Freie Kammerspiele Freie Kammerspiele: Das Theater entdeckt die Seifenoper
Magdeburg/MZ/ahi. - Lange, viel zu lange haben sich die Theater von dem vermeintlich übermächtigen Gegner in die Defensive drängen lassen, nun aber wird endlich Widerstand geleistet: Mit seiner neuen Arbeit an den Freien Kammerspielen Magdeburg sagt Regisseur Lukas Langhoff dem Fernsehen nicht nur den Kampf an, er schlägt das Medium sogar mit seinen ureigenen Mitteln. "Knietief im Dispo" heißt die Doku-Soap, deren erster Teil bereits die grundsätzlichen Verabredungen erkennen ließ - und unbedingt Appetit auf eine Fortsetzung machte.
Das Geschehen in einer Bankfiliale wird dabei schnell zur Nebensache, wenn der Zuschauer sich auf die Methode einlässt: Die Schauspieler, die erst mit Beginn der Vorstellung ihre Rollen erfahren, lesen den - farblich unterlegten - Text von diversen Monitoren. Das Publikum kann mit Hilfe eines Terminals verschiedenfarbige Lampen bedienen und damit wahlweise Erotik, Emotionen oder Tiefgang der Szene forcieren.

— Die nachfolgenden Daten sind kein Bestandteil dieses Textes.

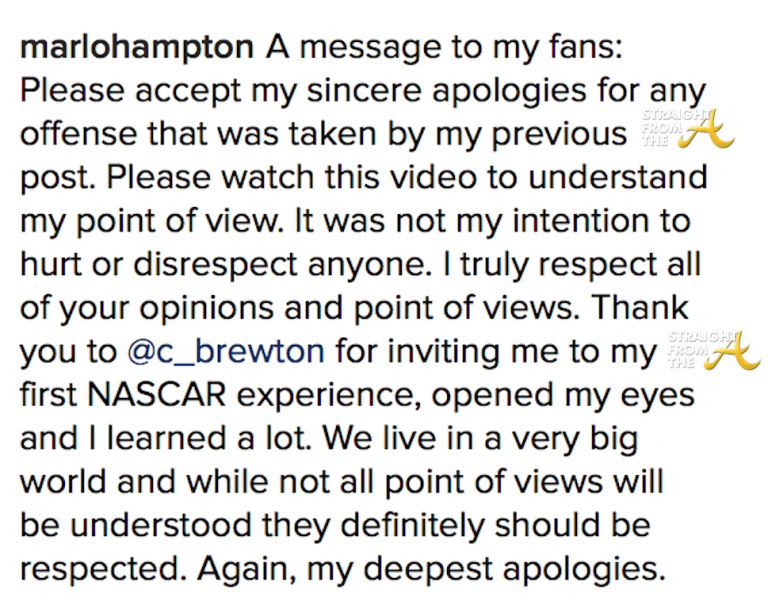The image size is (768, 609).
Task: Click the word "opinions" in the caption
Action: 219,308
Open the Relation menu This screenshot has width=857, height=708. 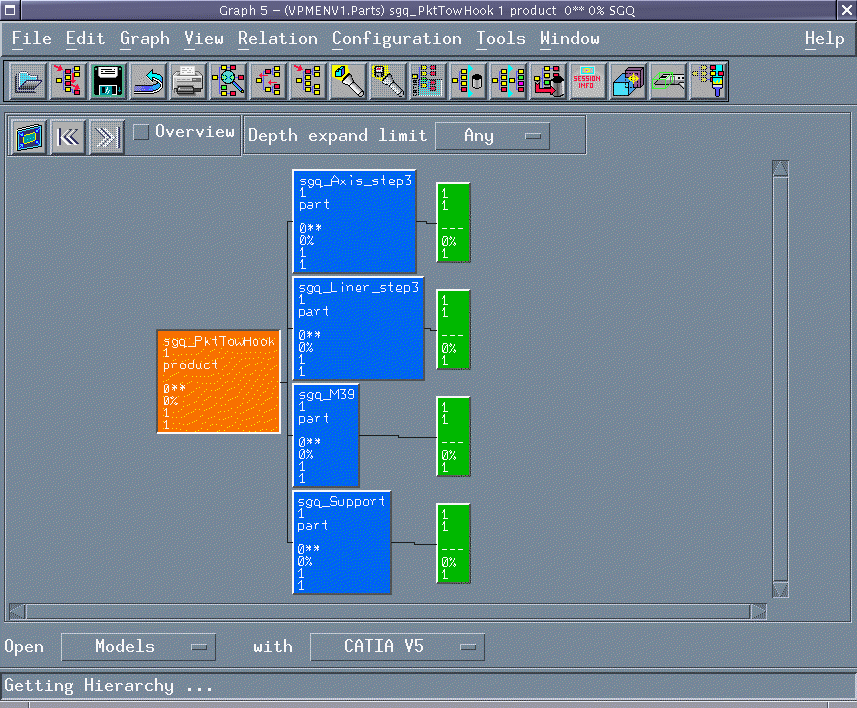pyautogui.click(x=277, y=39)
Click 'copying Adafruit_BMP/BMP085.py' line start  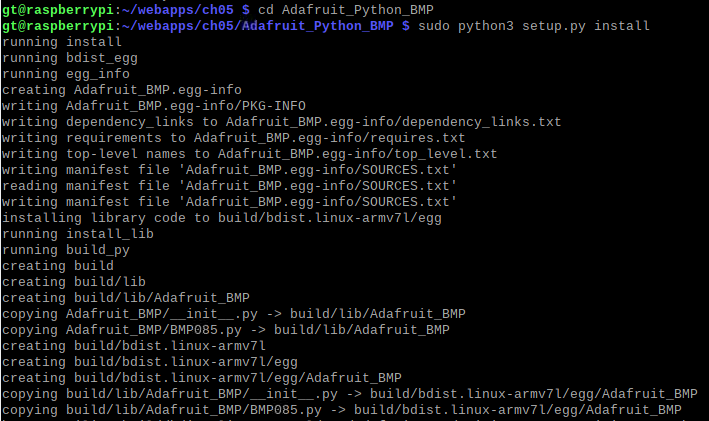click(122, 330)
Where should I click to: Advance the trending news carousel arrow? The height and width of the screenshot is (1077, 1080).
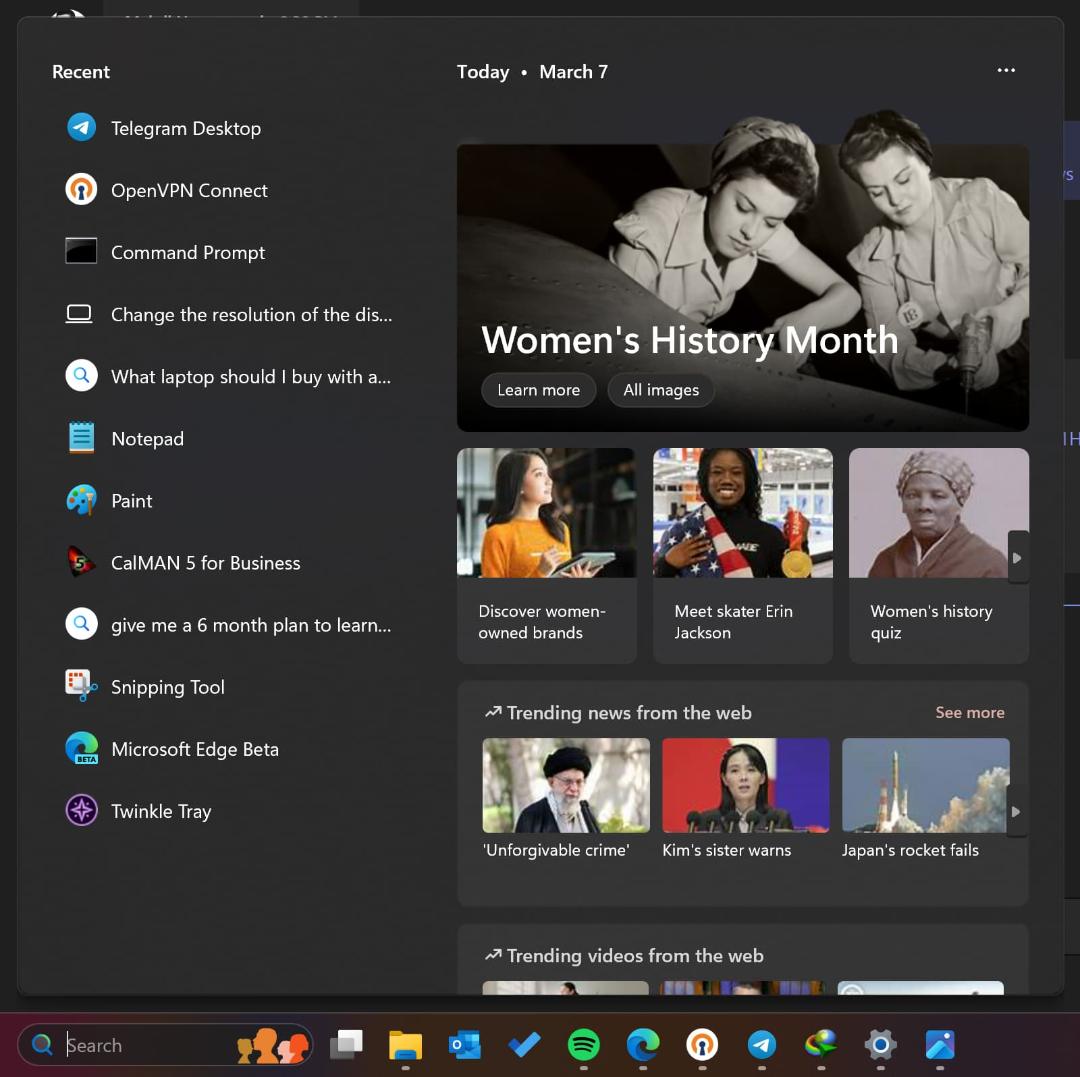[x=1016, y=811]
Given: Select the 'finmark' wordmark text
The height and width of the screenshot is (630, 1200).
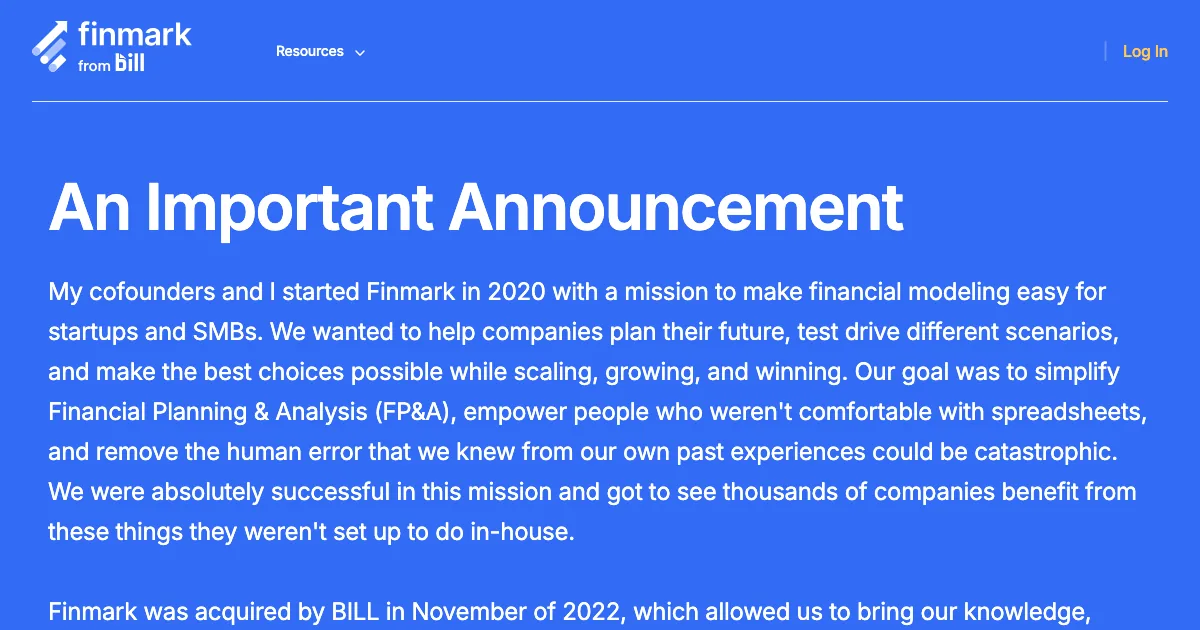Looking at the screenshot, I should pyautogui.click(x=133, y=33).
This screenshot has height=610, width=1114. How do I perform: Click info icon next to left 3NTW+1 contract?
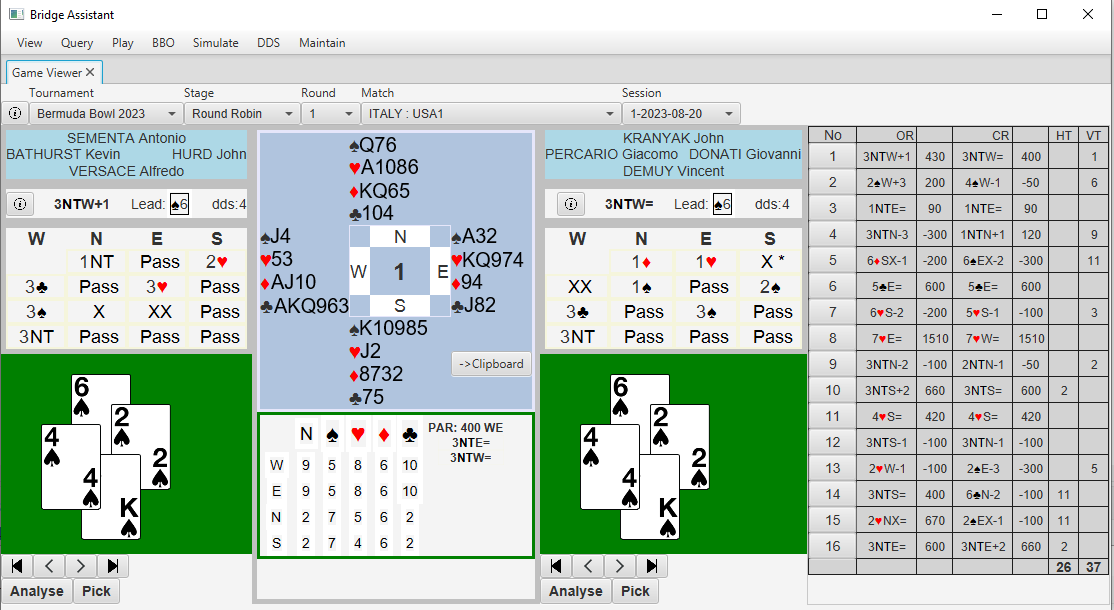[x=19, y=204]
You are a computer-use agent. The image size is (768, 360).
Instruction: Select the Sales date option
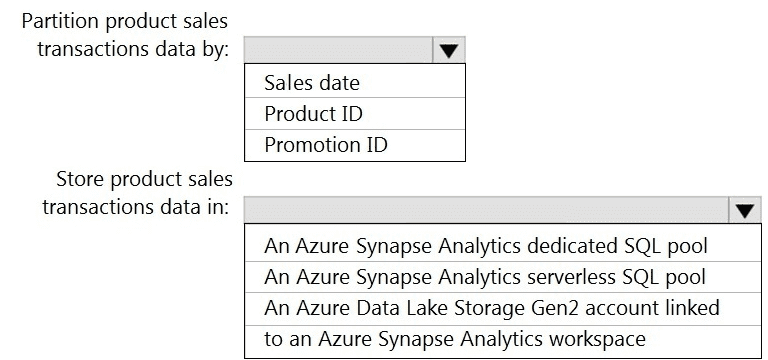tap(355, 82)
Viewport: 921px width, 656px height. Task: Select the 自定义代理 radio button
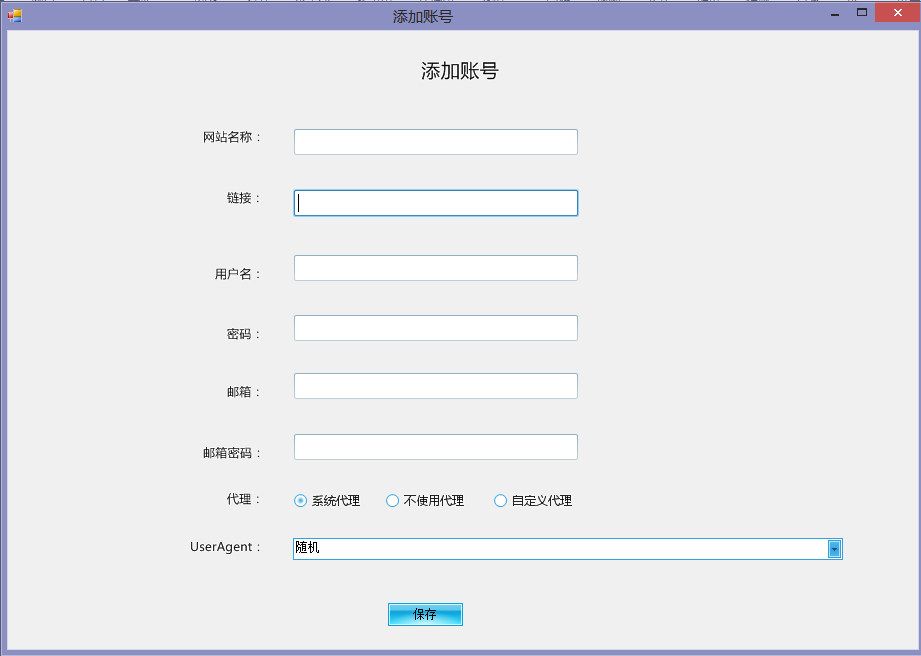(x=500, y=500)
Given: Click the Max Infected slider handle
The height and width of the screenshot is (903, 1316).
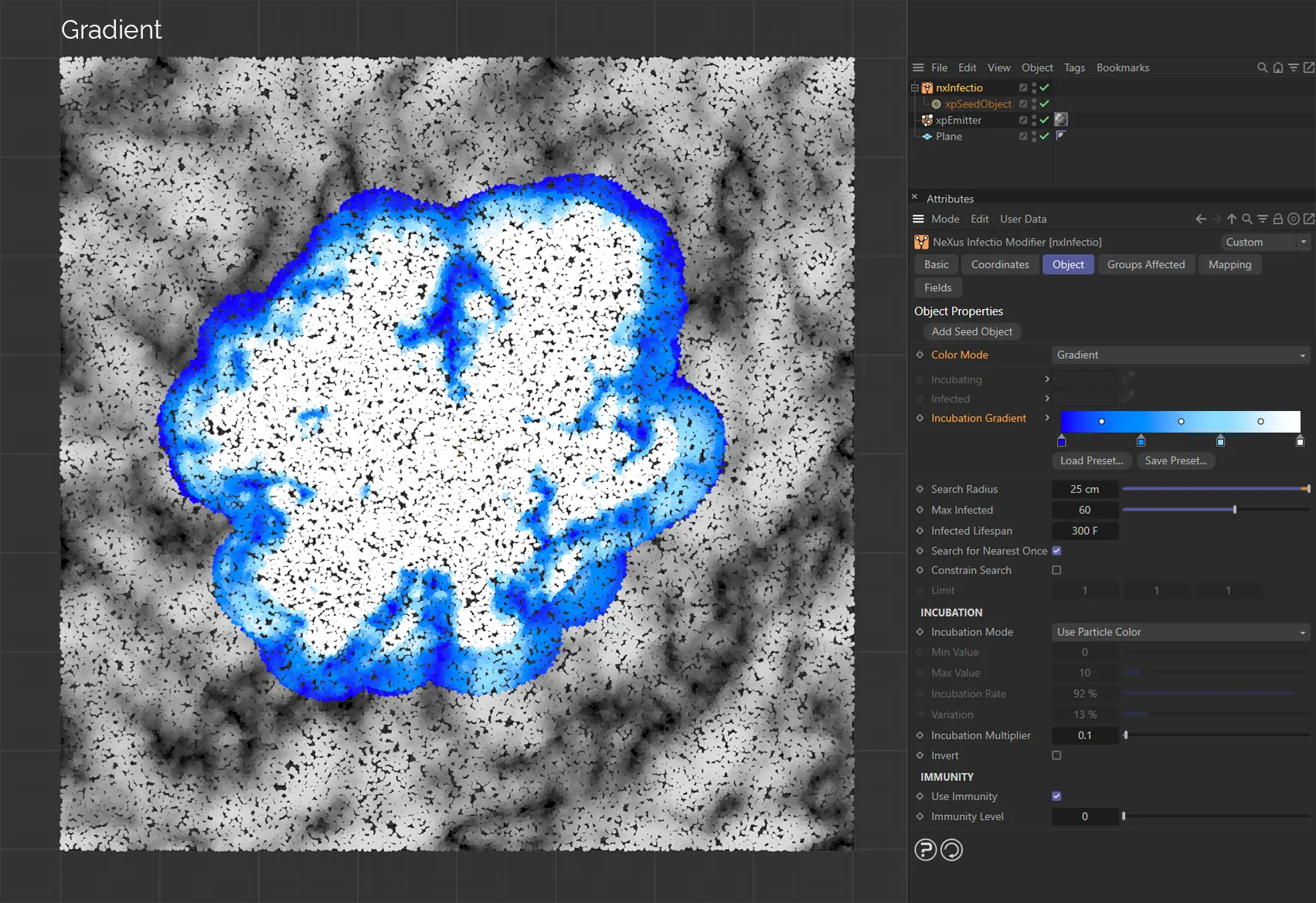Looking at the screenshot, I should pyautogui.click(x=1234, y=510).
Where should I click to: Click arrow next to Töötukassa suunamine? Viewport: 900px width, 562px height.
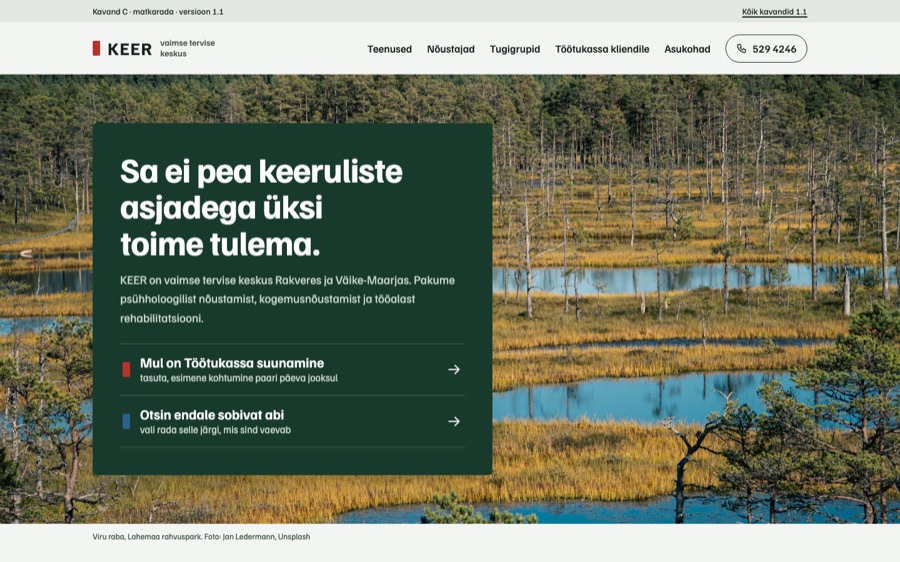(x=454, y=370)
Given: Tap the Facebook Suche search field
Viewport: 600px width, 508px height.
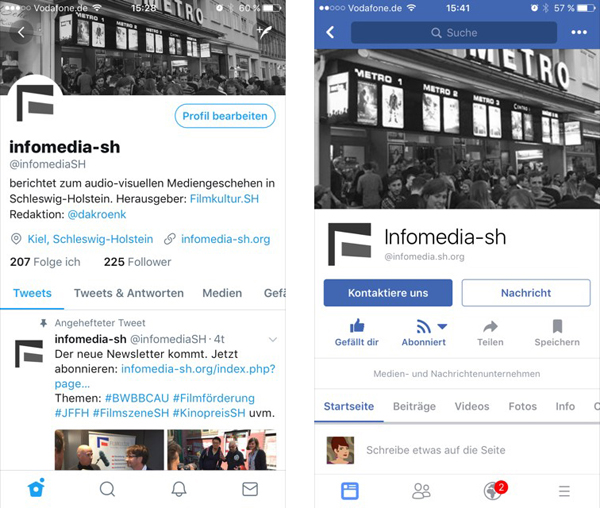Looking at the screenshot, I should point(454,33).
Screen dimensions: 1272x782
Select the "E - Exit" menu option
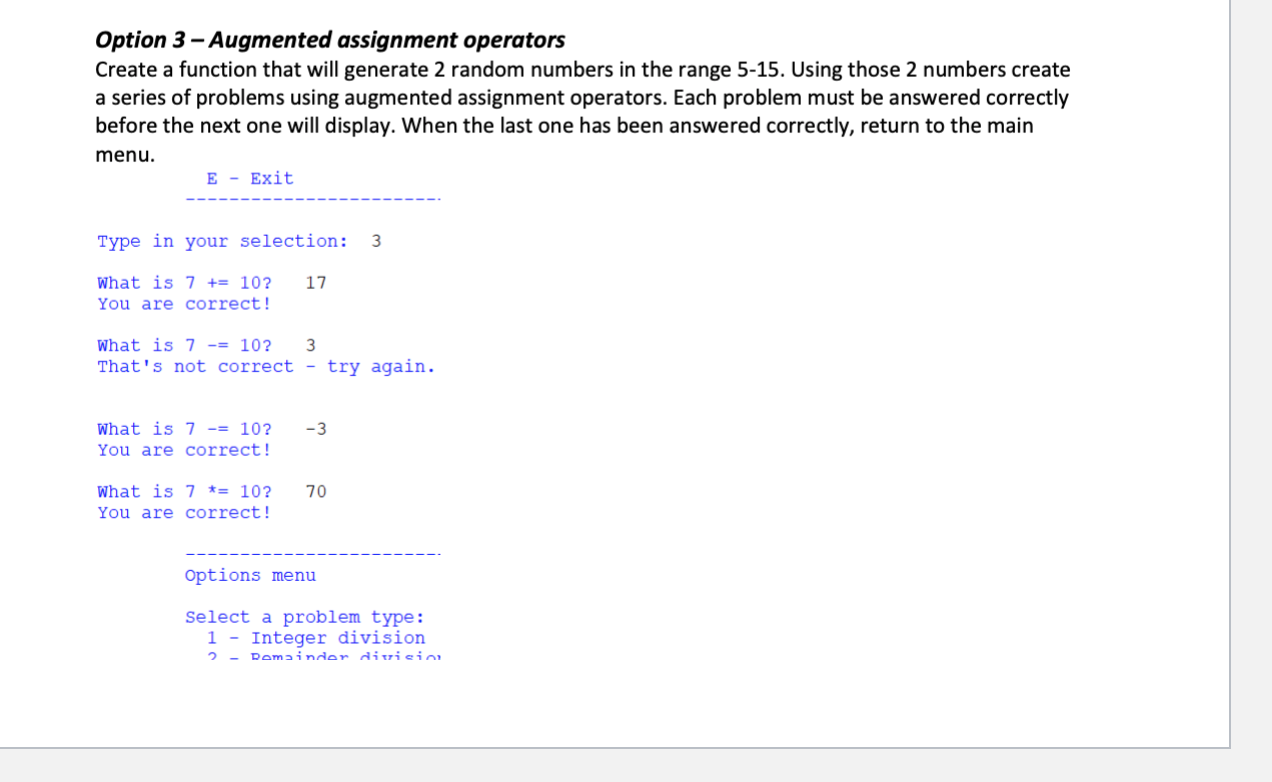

Damit entsteht - vor allem dank des gut gelaunten und bestens aufeinander eingespielten Ensembles - eine heitere bis alberne Inszenierung, die dennoch Grundsätzliches verhandelt. Denn in der spontanen Konfrontation mit Situationen und Regieanweisungen verhandeln die Schauspieler auch eigenes Handwerk, die Imitation des Lebens ist zugleich ein Theater-Diskurs.
Lukas Langhoff, der als Spielleiter nicht an selbstironischen Scherzen spart und im Elvis-Kostüm aus seiner "Leonce und Lena"-Inszenierung durch den Abend führt, betont diese Brüchigkeit geschickt: Immer wieder konfrontiert er die Darsteller mit Fragen nach ihrer Figur, fängt sie mit Textschleifen ein oder fordert ihnen stilistische Wechsel ab. So darf in dieser Spätvorstellung Abend nicht nur gelacht, sondern auch gedacht werden - was "Knietief im Dispo" dann doch haushoch über die meisten Fernseh-Soaps hinaushebt.
Folge eins noch einmal am Sonnabend, Folge zwei am 8. November, Beginn jeweils 22.30 Uhr.